The world currently lacks reliable multilateral arrangements both
to prevent humanitarian disasters and to protect fragile democratic
governments against coups and other violent attempts to overthrow them.
We are particularly interested in the protection of fragile democracies.
It is a valid question whether democratic publics should rely on the
Security Council, with its particular composition and permanent member
veto, to serve as their principal external guarantor. We argue that the
Security Council is a legitimate institution for making these decisions,
but that it does not possess unconditional exclusive legitimacy. That
is, under some conditions, multilateral coercive intervention to resolve
a humanitarian crisis or to counter the use of violence against
democratic governance could be legitimately authorized through other
means. Nevertheless, the dangers of unilateral intervention, or
intervention by a relatively small set of powerful states, are
sufficiently great that these other options should be quite carefully
restricted. In the final section of this paper we evaluate proposals for
institutions other than the Security Council to authorize the
multilateral use of force.
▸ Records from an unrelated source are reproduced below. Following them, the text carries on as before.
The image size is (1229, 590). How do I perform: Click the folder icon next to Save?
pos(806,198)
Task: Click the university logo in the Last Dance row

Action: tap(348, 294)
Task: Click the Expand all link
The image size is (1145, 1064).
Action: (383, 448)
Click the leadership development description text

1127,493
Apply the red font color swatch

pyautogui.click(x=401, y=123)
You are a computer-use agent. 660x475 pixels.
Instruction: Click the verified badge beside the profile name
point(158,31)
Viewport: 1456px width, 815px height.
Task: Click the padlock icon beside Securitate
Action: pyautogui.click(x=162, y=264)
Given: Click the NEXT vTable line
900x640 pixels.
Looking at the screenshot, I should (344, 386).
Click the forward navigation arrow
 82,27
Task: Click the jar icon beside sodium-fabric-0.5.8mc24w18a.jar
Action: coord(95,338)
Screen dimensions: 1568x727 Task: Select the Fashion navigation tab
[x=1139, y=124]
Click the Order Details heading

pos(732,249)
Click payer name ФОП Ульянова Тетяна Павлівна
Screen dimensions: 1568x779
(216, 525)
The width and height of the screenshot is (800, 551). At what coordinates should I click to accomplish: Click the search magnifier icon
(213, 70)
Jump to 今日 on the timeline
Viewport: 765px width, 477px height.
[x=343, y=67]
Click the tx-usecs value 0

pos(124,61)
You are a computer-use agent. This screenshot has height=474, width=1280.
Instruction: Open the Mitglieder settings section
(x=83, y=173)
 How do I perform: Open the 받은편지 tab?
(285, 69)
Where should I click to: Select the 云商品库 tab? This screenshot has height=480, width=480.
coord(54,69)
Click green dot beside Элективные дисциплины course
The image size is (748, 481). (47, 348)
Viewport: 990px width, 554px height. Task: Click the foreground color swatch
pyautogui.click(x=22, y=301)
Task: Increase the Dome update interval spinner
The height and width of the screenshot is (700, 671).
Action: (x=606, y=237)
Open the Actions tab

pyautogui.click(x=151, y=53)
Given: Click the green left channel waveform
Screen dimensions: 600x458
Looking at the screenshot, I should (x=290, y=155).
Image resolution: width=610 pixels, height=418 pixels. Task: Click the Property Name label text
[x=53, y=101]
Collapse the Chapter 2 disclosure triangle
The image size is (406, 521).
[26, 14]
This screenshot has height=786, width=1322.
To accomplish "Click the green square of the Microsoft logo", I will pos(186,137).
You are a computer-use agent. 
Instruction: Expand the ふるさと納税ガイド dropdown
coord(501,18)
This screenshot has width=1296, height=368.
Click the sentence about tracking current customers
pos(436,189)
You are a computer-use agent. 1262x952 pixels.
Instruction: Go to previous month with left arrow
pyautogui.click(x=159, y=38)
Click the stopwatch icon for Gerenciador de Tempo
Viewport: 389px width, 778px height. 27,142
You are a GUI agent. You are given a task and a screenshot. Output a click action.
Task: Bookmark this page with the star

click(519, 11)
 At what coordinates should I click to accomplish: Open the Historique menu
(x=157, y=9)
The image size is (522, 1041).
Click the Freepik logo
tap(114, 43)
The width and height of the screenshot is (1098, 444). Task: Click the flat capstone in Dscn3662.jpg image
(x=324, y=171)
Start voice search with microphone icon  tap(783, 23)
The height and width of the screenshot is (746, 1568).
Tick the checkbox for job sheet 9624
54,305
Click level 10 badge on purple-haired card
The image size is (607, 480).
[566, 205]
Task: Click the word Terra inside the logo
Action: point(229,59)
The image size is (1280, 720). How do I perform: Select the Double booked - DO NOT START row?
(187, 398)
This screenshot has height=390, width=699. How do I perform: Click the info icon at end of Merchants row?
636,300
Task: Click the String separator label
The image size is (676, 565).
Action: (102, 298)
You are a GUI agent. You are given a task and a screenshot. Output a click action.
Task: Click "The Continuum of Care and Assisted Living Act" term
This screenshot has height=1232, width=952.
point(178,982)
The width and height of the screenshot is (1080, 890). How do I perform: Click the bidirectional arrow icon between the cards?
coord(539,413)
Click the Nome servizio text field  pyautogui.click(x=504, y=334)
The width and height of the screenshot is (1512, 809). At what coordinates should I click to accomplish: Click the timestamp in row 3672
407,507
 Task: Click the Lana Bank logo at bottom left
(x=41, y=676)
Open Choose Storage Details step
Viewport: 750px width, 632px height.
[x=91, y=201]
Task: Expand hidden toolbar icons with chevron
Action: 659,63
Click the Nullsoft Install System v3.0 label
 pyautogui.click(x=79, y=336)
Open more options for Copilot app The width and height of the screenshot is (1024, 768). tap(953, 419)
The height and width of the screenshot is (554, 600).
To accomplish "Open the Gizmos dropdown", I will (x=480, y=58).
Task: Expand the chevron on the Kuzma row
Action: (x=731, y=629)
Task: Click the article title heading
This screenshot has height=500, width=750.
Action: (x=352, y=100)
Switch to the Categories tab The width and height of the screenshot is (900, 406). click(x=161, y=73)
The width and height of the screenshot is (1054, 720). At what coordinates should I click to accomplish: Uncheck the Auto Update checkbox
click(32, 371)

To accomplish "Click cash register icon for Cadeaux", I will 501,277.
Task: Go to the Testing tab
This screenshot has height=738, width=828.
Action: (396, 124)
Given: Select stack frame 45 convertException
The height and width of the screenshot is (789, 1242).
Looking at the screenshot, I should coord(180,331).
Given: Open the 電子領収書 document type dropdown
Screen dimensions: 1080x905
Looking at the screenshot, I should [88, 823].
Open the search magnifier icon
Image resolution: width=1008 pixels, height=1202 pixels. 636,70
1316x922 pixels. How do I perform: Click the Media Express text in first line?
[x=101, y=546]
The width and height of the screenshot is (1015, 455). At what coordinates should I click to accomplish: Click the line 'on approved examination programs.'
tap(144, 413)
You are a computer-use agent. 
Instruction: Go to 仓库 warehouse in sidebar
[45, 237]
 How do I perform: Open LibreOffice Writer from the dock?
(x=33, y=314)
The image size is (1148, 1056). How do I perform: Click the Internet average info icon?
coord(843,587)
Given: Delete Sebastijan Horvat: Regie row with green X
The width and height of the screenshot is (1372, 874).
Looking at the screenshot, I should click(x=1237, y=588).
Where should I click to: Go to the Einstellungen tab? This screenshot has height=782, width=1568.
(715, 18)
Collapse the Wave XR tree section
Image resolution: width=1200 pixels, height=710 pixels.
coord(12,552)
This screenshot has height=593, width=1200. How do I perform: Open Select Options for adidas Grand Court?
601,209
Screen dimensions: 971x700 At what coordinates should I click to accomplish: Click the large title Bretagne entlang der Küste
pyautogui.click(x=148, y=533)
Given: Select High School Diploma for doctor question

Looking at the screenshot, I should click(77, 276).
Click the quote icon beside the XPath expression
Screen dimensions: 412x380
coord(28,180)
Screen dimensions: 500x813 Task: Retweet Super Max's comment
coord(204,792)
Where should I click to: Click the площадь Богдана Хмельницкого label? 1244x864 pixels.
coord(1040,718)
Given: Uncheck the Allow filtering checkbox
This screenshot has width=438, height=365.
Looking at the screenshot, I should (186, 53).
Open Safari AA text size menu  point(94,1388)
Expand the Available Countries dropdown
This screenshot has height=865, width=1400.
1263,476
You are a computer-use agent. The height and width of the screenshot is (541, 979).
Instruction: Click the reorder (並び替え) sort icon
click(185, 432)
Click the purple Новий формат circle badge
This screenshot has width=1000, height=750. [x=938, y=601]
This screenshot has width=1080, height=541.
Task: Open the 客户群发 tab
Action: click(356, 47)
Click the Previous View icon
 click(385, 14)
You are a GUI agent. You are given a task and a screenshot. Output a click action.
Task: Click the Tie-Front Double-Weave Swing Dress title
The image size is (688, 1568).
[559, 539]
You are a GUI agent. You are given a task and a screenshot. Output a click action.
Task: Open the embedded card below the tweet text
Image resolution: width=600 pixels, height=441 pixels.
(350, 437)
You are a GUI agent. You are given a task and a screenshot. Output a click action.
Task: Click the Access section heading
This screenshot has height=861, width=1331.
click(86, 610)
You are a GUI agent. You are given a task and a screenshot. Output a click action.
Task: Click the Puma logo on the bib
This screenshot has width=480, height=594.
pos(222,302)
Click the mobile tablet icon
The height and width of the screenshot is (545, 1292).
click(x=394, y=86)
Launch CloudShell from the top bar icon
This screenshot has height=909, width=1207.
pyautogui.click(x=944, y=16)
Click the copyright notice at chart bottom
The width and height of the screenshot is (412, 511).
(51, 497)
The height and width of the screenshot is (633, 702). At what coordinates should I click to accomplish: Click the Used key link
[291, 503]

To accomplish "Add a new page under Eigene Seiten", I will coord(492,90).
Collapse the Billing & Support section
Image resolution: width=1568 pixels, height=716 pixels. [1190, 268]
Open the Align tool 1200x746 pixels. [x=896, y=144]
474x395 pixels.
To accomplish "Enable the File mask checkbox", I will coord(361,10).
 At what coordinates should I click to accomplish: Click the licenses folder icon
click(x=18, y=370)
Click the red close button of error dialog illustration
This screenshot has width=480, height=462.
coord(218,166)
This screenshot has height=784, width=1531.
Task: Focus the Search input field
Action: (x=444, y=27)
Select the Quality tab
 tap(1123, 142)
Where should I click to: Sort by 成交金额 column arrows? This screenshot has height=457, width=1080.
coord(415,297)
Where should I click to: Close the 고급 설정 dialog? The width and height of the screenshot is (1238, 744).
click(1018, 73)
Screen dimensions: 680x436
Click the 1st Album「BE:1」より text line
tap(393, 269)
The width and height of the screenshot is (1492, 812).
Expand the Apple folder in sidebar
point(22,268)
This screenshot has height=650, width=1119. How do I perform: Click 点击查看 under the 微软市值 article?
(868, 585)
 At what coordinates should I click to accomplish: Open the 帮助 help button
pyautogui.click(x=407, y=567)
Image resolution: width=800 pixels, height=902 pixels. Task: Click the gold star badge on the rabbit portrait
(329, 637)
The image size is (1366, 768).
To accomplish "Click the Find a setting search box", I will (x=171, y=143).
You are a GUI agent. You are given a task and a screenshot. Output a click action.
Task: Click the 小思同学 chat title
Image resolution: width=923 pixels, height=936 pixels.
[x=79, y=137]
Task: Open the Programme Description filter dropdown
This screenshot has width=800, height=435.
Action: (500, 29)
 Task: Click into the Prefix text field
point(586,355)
We are skeptical about the authorization of
force by a democratic coalition, but we look with more sympathy on the
idea of establishing "precommitment regimes." Such regimes
would enable states to preselect groups of other states to intervene
legally, without Security Council authorization, in cases of
well-defined contingencies involving threats to struggling democracies
or major violations of human rights.
To begin, we set out a conceptual framework for assessing the
legitimacy of the Security Council. We distinguish between normative and
sociological legitimacy and between justice and legitimacy, and we
explain the distinctive practical function and value of legitimacy
assessments. We then proceed to discuss the legitimacy of Security
Council action, concluding that, despite some serious flaws, the
Security Council is arguably a legitimate institution for making
decisions regarding the use of force across borders.
Next we focus on the problem of Security Council inaction. This
problem became salient in the 1990s in the context of such humanitarian
emergencies as those in Somalia, Bosnia, and Rwanda. These concerns led
to a now famous report, The Responsibility to Protect, (2) and to almost
a decade of discussions in the United Nations about the principle of the
responsibility to protect and how it should be implemented. These
discussions culminated in a three-day debate in the UN General Assembly
in July 2009, which has provided a clear indication of the support of
most UN members for the principle of RtoP as interpreted by
Secretary-General Ban Ki-moon, as well as the range of concerns and
objections to its institutionalization. RtoP may ultimately lead to
broader international agreement on the conditions under which
humanitarian intervention is justified, but it does not resolve a
crucial issue: whether, if the Security Council refuses to act due to
the exercise of a Great Power veto, other means may legitimately be used
to authorize the use of armed force.
As mentioned above, in the final section we consider possible
reforms that would help to make RtoP more meaningful, including reforms
circumventing a Security Council veto. In our view, desirable reforms
must meet three criteria: (1) they must facilitate prompt action that
promises to be effective and not to worsen the situation; (2) they must
not undermine the near consensus formed, in the discussion of RtoP, on
the principle that under some conditions coercive multilateral
intervention is justifiable; and (3) they must not overlook the crucial
significance of building state capacity to prevent avoidable
humanitarian crises.
A CONCEPTUAL FRAMEWORK
Normative and Sociological Senses of "Legitimacy"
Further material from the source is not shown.